XI. Procedures for registration.
XII. Additional standards for licensure of medical utilization review entities under RSA 420-E:3, II.

Source. 1992, 142:2. 1993, 249:4. 2001, 207:8, 9. 2012, 171:24, eff. Aug. 10, 2012.

Section 420-E:8

    420-E:8 Enforcement; Administrative Fine; Hearings. –
I. The commissioner may take appropriate action against a licensee which fails to meet the standards under this chapter or any rules adopted by the commissioner, or who fails to respond in a timely manner to corrective actions ordered by the commissioner.
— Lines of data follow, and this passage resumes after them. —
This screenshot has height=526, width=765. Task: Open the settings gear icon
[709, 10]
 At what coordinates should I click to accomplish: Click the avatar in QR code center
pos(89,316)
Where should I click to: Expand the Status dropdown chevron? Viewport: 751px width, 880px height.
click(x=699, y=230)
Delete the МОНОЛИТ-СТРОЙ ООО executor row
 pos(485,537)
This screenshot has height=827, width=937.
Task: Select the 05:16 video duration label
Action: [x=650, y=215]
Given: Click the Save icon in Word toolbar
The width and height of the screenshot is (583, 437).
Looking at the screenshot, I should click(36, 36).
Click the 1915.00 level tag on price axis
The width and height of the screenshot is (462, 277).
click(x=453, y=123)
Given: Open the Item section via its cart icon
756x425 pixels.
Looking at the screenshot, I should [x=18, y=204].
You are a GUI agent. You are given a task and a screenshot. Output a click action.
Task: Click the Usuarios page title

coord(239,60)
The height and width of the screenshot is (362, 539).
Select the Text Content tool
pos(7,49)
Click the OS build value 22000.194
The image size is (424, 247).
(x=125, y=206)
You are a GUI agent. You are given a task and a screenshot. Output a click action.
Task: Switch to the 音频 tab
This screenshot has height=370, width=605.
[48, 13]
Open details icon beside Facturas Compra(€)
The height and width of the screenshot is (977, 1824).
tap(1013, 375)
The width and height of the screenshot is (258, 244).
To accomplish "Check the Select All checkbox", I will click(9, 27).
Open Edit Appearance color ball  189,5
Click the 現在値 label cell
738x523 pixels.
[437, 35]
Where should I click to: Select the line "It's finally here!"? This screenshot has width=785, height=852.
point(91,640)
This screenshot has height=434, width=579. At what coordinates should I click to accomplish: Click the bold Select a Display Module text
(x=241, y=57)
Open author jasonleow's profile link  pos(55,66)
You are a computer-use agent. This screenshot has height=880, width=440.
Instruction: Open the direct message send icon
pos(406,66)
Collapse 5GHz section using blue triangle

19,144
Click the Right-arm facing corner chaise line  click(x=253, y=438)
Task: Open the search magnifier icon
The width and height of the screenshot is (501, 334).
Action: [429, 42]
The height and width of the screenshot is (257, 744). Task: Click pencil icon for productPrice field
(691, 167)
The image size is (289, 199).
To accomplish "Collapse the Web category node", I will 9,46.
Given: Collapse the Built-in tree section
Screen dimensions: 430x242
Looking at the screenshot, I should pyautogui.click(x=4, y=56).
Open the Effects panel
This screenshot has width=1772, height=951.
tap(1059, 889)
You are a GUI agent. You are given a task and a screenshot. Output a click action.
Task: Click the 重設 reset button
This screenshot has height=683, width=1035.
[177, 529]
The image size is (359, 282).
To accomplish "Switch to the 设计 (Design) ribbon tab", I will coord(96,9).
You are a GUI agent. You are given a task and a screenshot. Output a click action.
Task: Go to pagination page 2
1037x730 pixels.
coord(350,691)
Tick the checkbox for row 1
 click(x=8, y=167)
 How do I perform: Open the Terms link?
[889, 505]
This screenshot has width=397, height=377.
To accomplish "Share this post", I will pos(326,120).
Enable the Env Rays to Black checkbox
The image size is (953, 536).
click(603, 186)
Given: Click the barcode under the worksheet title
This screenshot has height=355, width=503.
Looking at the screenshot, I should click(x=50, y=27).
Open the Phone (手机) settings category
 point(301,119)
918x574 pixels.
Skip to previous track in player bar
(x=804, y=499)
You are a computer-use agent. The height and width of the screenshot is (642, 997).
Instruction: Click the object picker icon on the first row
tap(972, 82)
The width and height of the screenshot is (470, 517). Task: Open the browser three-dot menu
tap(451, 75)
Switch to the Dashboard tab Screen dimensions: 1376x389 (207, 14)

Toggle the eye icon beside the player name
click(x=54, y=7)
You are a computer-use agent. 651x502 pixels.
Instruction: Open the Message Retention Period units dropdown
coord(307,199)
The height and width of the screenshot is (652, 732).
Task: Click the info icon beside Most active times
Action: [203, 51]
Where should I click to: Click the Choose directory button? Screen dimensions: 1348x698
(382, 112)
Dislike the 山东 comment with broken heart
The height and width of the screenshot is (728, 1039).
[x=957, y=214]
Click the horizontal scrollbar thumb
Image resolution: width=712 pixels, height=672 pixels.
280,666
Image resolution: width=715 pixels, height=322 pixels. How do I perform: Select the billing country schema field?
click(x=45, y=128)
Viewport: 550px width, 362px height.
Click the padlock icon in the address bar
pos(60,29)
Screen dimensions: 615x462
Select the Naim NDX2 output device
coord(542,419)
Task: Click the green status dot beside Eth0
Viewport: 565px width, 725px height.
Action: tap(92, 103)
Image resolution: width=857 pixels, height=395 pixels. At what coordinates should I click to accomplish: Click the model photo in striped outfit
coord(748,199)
The commissioner may impose an administrative fine not to exceed $1,000 for each violation or may deny, suspend or revoke the license.
II. Before taking the actions authorized by this section to deny, suspend or revoke the license, the commissioner shall provide the licensee with reasonable time to supply additional information demonstrating compliance with the requirements of this chapter and the opportunity to request a hearing under RSA 541-A. Rehearings and appeals shall be conducted in accordance with RSA 541.

Source. 1992, 142:2, eff. July 5, 1992.

Section 420-E:9

    420-E:9 Rulings on Appropriateness of Medical Judgments Not Authorized. – Nothing in this chapter requires or authorizes the commissioner to rule on the appropriateness of medical decisions or judgments rendered by review entities and their agents.

Source. 1992, 142:2, eff. July 5, 1992.